**What needs to be done:**
Every line of the data below is to be written out again exactly.
* * *
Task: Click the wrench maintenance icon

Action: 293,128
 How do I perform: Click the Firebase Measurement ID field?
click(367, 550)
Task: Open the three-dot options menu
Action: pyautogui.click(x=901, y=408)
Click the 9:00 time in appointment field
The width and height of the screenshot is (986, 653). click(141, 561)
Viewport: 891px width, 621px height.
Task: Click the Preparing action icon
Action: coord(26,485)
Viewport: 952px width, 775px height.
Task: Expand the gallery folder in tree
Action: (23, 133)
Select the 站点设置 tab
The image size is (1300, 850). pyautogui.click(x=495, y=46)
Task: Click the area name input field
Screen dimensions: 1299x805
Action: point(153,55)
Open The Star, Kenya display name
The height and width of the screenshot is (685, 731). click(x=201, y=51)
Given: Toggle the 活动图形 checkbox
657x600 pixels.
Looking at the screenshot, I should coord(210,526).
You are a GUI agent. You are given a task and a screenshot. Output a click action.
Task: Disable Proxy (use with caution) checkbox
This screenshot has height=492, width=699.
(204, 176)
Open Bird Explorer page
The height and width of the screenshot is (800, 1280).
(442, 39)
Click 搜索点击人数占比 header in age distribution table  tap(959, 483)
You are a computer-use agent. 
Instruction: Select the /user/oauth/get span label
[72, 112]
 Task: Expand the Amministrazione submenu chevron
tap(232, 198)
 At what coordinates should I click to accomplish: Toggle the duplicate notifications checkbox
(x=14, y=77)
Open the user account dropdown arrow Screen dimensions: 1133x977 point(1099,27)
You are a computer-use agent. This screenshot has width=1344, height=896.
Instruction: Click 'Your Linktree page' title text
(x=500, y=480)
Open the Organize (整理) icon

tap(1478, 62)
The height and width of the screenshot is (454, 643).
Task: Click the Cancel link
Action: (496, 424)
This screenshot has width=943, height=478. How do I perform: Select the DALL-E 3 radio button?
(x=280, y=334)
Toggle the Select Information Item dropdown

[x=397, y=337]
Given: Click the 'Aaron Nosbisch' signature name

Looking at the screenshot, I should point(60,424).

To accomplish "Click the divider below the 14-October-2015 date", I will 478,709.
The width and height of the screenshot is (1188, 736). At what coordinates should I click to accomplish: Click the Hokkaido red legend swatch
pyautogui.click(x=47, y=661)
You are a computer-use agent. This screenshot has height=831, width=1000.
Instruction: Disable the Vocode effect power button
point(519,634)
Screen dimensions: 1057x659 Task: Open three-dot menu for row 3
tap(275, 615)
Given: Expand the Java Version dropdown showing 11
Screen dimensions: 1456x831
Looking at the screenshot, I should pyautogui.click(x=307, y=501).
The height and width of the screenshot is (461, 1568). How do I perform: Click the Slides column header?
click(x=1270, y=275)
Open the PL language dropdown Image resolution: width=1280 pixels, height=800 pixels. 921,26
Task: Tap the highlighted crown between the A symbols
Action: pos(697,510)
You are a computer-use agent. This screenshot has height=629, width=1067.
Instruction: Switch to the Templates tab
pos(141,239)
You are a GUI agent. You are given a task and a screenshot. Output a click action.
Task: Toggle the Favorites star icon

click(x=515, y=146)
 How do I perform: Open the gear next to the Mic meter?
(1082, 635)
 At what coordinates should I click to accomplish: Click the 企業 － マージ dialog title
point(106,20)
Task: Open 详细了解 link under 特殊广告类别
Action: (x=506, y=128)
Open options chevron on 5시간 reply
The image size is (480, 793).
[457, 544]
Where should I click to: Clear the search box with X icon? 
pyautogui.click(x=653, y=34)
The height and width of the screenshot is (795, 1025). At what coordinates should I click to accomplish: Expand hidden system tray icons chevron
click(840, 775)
* * *
**Expected output:**
Task: Click the wrench maintenance icon

Action: 293,128
 How do I perform: Click the Firebase Measurement ID field?
click(367, 550)
Task: Open the three-dot options menu
Action: pyautogui.click(x=901, y=408)
Click the 9:00 time in appointment field
The width and height of the screenshot is (986, 653). click(141, 561)
Viewport: 891px width, 621px height.
Task: Click the Preparing action icon
Action: coord(26,485)
Viewport: 952px width, 775px height.
Task: Expand the gallery folder in tree
Action: (23, 133)
Select the 站点设置 tab
The image size is (1300, 850). pyautogui.click(x=495, y=46)
Task: Click the area name input field
Screen dimensions: 1299x805
Action: point(153,55)
Open The Star, Kenya display name
The height and width of the screenshot is (685, 731). click(x=201, y=51)
Given: Toggle the 活动图形 checkbox
657x600 pixels.
Looking at the screenshot, I should coord(210,526).
You are a GUI agent. You are given a task and a screenshot. Output a click action.
Task: Disable Proxy (use with caution) checkbox
This screenshot has height=492, width=699.
(204, 176)
Open Bird Explorer page
The height and width of the screenshot is (800, 1280).
(442, 39)
Click 搜索点击人数占比 header in age distribution table  tap(959, 483)
You are a computer-use agent. 
Instruction: Select the /user/oauth/get span label
[72, 112]
 Task: Expand the Amministrazione submenu chevron
tap(232, 198)
 At what coordinates should I click to accomplish: Toggle the duplicate notifications checkbox
(x=14, y=77)
Open the user account dropdown arrow Screen dimensions: 1133x977 point(1099,27)
You are a computer-use agent. This screenshot has width=1344, height=896.
Instruction: Click 'Your Linktree page' title text
(x=500, y=480)
Open the Organize (整理) icon

tap(1478, 62)
The height and width of the screenshot is (454, 643).
Task: Click the Cancel link
Action: (496, 424)
This screenshot has width=943, height=478. How do I perform: Select the DALL-E 3 radio button?
(x=280, y=334)
Toggle the Select Information Item dropdown

[x=397, y=337]
Given: Click the 'Aaron Nosbisch' signature name

Looking at the screenshot, I should point(60,424).

To accomplish "Click the divider below the 14-October-2015 date", I will 478,709.
The width and height of the screenshot is (1188, 736). At what coordinates should I click to accomplish: Click the Hokkaido red legend swatch
pyautogui.click(x=47, y=661)
You are a computer-use agent. This screenshot has height=831, width=1000.
Instruction: Disable the Vocode effect power button
point(519,634)
Screen dimensions: 1057x659 Task: Open three-dot menu for row 3
tap(275, 615)
Given: Expand the Java Version dropdown showing 11
Screen dimensions: 1456x831
Looking at the screenshot, I should pyautogui.click(x=307, y=501).
The height and width of the screenshot is (461, 1568). How do I perform: Click the Slides column header?
click(x=1270, y=275)
Open the PL language dropdown Image resolution: width=1280 pixels, height=800 pixels. 921,26
Task: Tap the highlighted crown between the A symbols
Action: pos(697,510)
You are a computer-use agent. This screenshot has height=629, width=1067.
Instruction: Switch to the Templates tab
pos(141,239)
You are a GUI agent. You are given a task and a screenshot. Output a click action.
Task: Toggle the Favorites star icon

click(x=515, y=146)
 How do I perform: Open the gear next to the Mic meter?
(1082, 635)
 At what coordinates should I click to accomplish: Click the 企業 － マージ dialog title
point(106,20)
Task: Open 详细了解 link under 特殊广告类别
Action: (x=506, y=128)
Open options chevron on 5시간 reply
The image size is (480, 793).
[457, 544]
Where should I click to: Clear the search box with X icon? 
pyautogui.click(x=653, y=34)
The height and width of the screenshot is (795, 1025). At what coordinates should I click to accomplish: Expand hidden system tray icons chevron
click(840, 775)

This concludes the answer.